Keep the pictures out and restate every record exactly.

____________________

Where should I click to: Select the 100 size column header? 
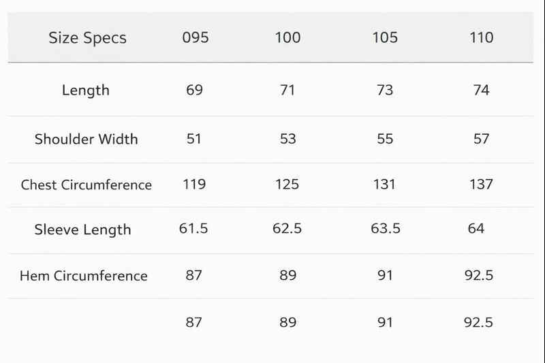tap(287, 37)
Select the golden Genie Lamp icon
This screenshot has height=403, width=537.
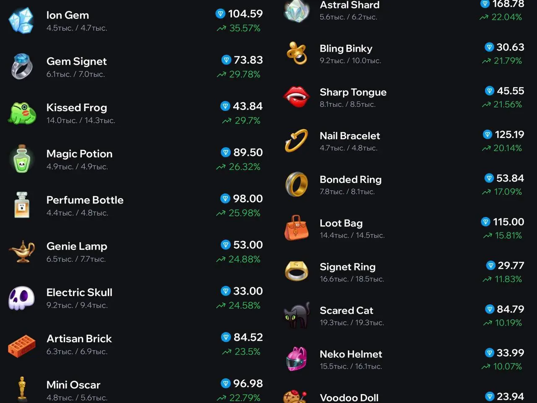(21, 251)
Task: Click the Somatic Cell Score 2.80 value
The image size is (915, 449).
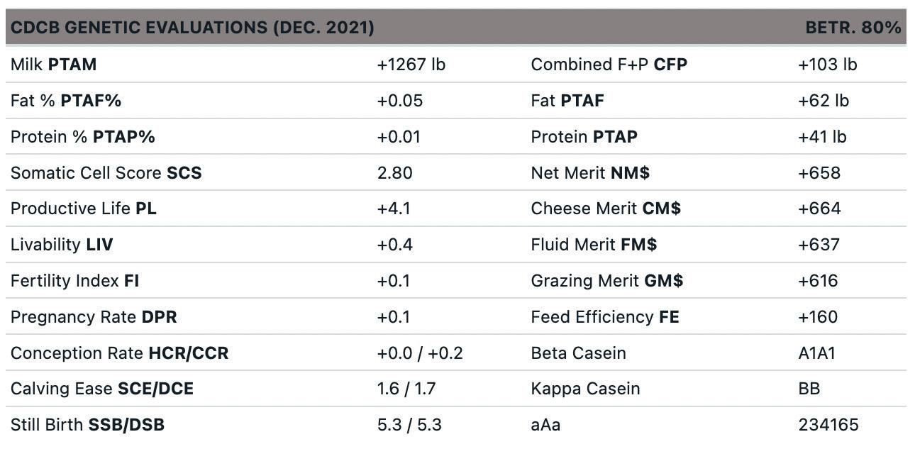Action: point(394,173)
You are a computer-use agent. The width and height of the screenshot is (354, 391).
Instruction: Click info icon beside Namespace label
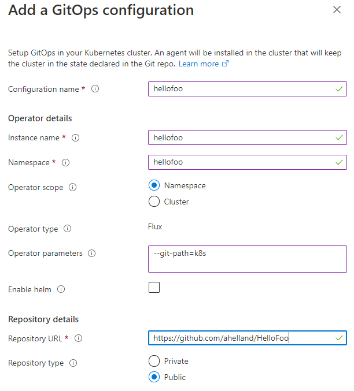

____________________

* [RESULT OF THIS TASK]:
Where should I click to: Select the 100 size column header? 
tap(287, 37)
Select the golden Genie Lamp icon
This screenshot has height=403, width=537.
(21, 251)
Task: Click the Somatic Cell Score 2.80 value
The image size is (915, 449).
Action: point(394,173)
You are a computer-use agent. The width and height of the screenshot is (354, 391).
Instruction: Click info icon beside Namespace label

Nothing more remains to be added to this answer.